> If a JIT'd BPF program has more than one exit,
> the branch to the epilogue can be backwards.
>
> The current code assumed it is always forward:
> emit_return_zero_if_src_zero() held the offset in an unsigned uint16_t,
> so a backward (negative) offset wrapped to a large positive value and
> branch off the end of the program, faulting at run time.
>
> This was masked until now: the only test with this shape, test_ld_mbuf,
> needs BPF_ABS/BPF_IND which the arm64 JIT did not implement, so it never
> ran under the JIT. The x86 JIT is unaffected because emit_epilog() keeps a
> single exit (st->exit.off) reached from later exits and the divide-by-zero
> check via a signed absolute jump (emit_abs_jcc), so direction does not
> matter.
>
> Use a signed offset; emit_b() already sign-extends imm26 correctly.
This line is unclear to me, but that's not the main issue.
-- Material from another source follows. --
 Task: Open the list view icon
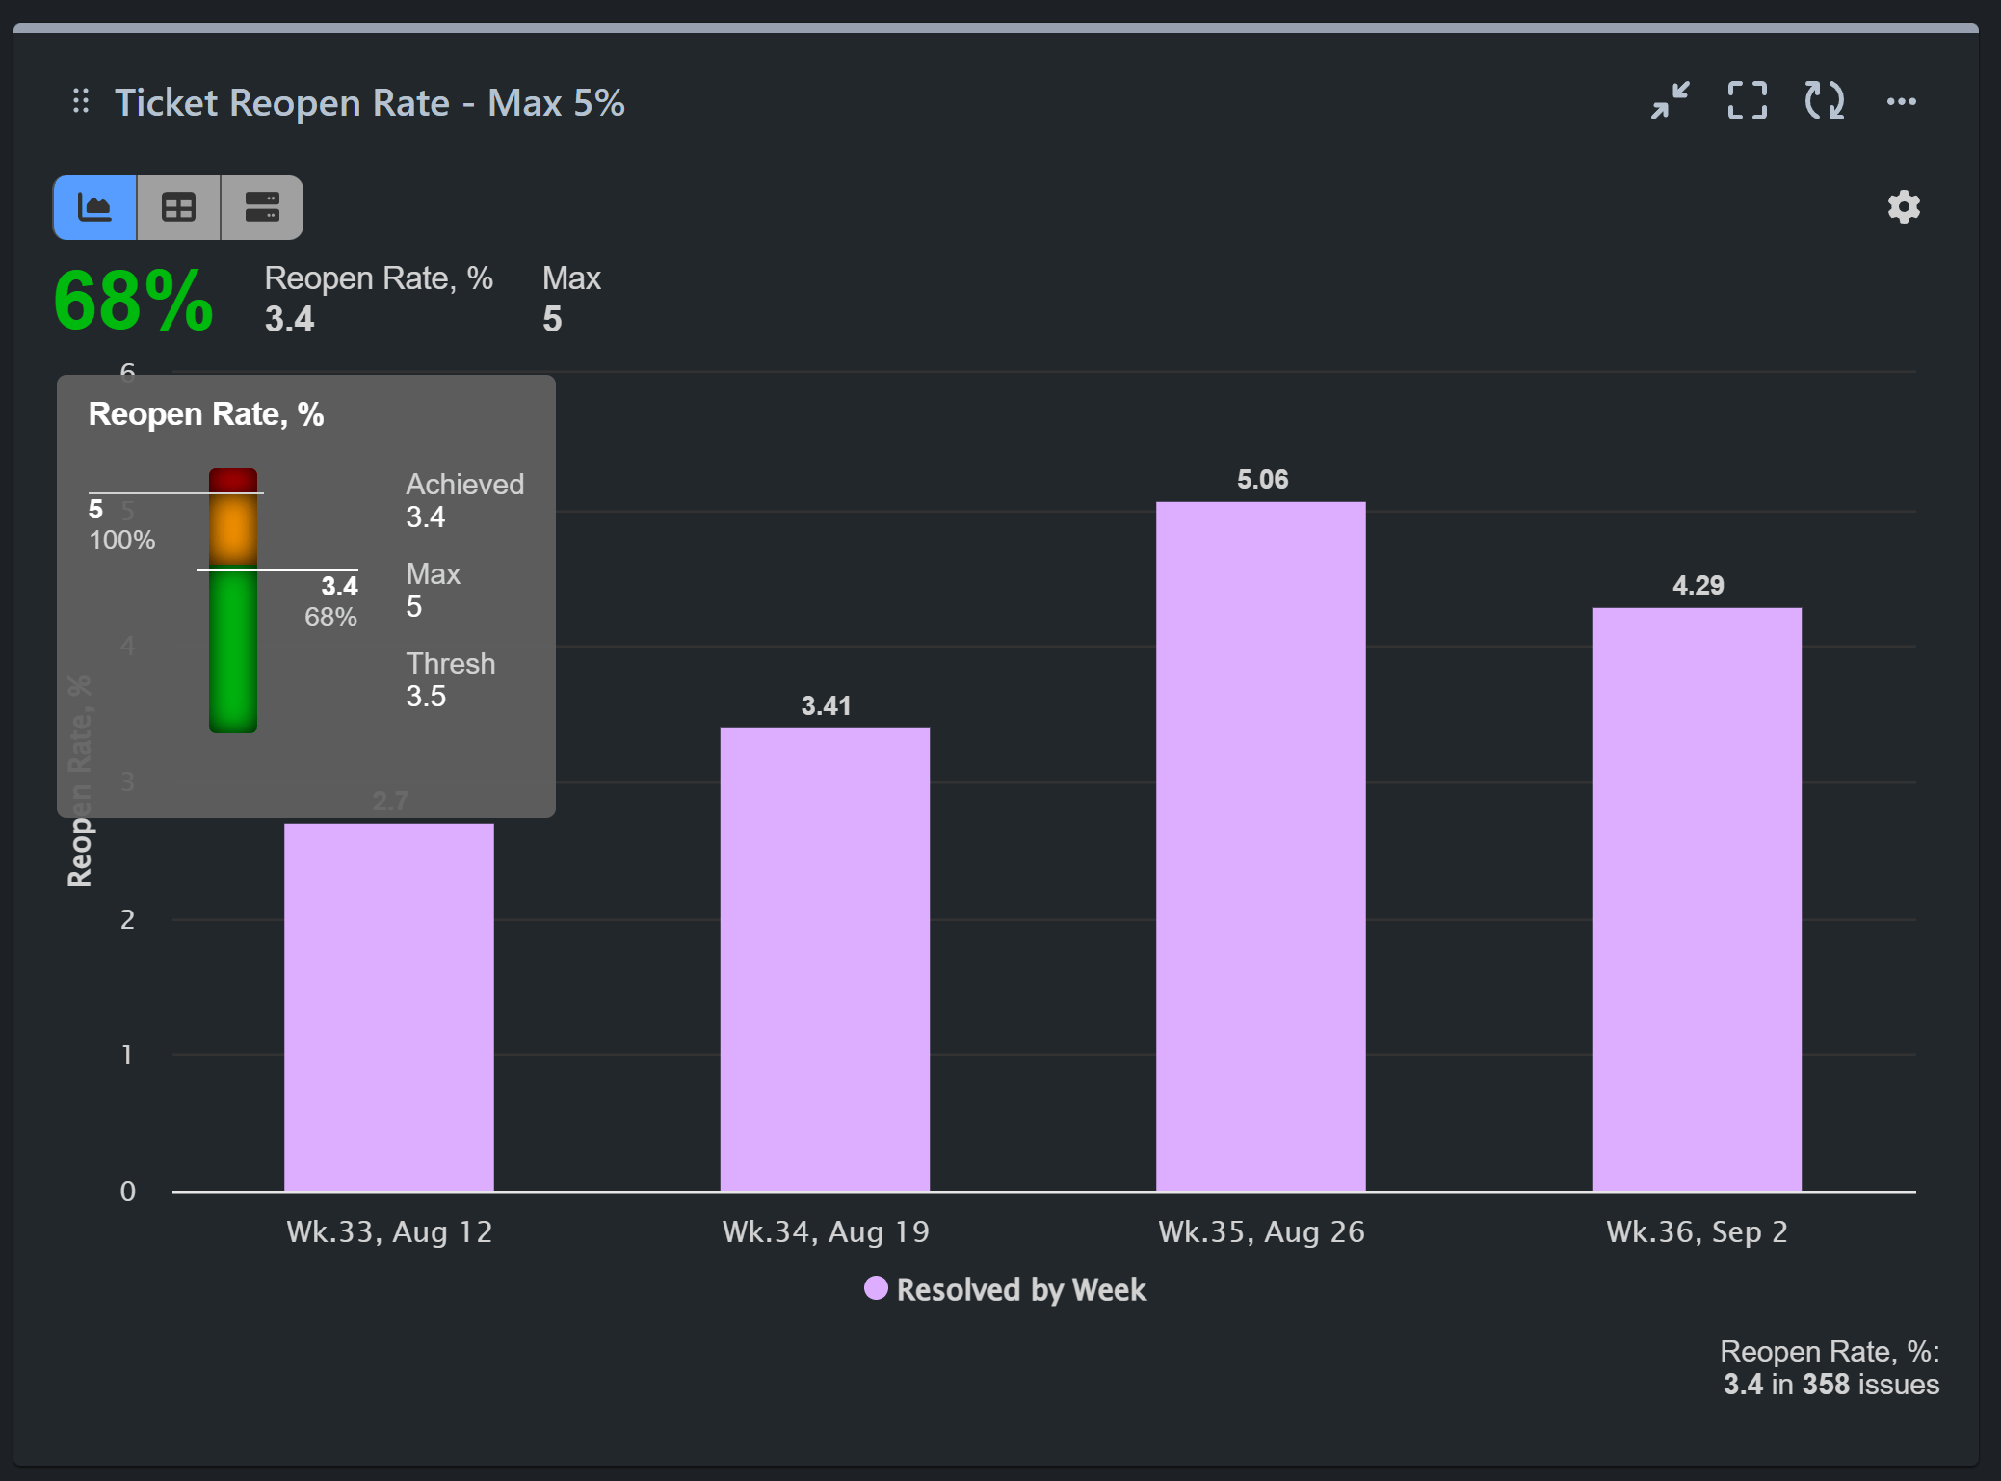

> Fixes: 111e2a747a4f ("bpf/arm: add basic arithmetic operations")
> Cc: [email protected]
>
> Signed-off-by: Stephen Hemminger <[email protected]>
> ---
> lib/bpf/bpf_jit_arm64.c | 2 +-
> 1 file changed, 1 insertion(+), 1 deletion(-)
>
> diff --git a/lib/bpf/bpf_jit_arm64.c b/lib/bpf/bpf_jit_arm64.c
> index a04ef33a9c..099822e9f1 100644
> --- a/lib/bpf/bpf_jit_arm64.c
> +++ b/lib/bpf/bpf_jit_arm64.c
> @@ -957,7 +957,7 @@ static void
> emit_return_zero_if_src_zero(struct a64_jit_ctx *ctx, bool is64, uint8_t src)
> {
> uint8_t r0 = ebpf_to_a64_reg(ctx, EBPF_REG_0);
> - uint16_t jump_to_epilogue;
> + int32_t jump_to_epilogue;
>
> emit_cbnz(ctx, is64, src, 3);
> emit_mov_imm(ctx, is64, r0, 0);
> --
> 2.53.0
In the very next line the offset is calculated as follows though:
jump_to_epilogue = (ctx->program_start + ctx->program_sz) - ctx->idx;
>From its appearance, it can never be negative. However, ctx->program_sz is set
in emit_epilogue which is issued on every BPF_EXIT, so mid-generation it
contains the location of the last issued epilogue (including possibly previous
pass), not the program size. With this interpretation the code technically
works, but I'd suggest either renaming program_sz to something like
epilogue_offset, or making sure it is only set to the actual program size (sans
prologue and epilogue). In the latter case the jump offset will never be
negative, although the change to int32_t is still helpful in extending the
range of supported programs from 2**16 instructions. Since only 26 signed bits
are actually available maybe some check or assert is also warranted.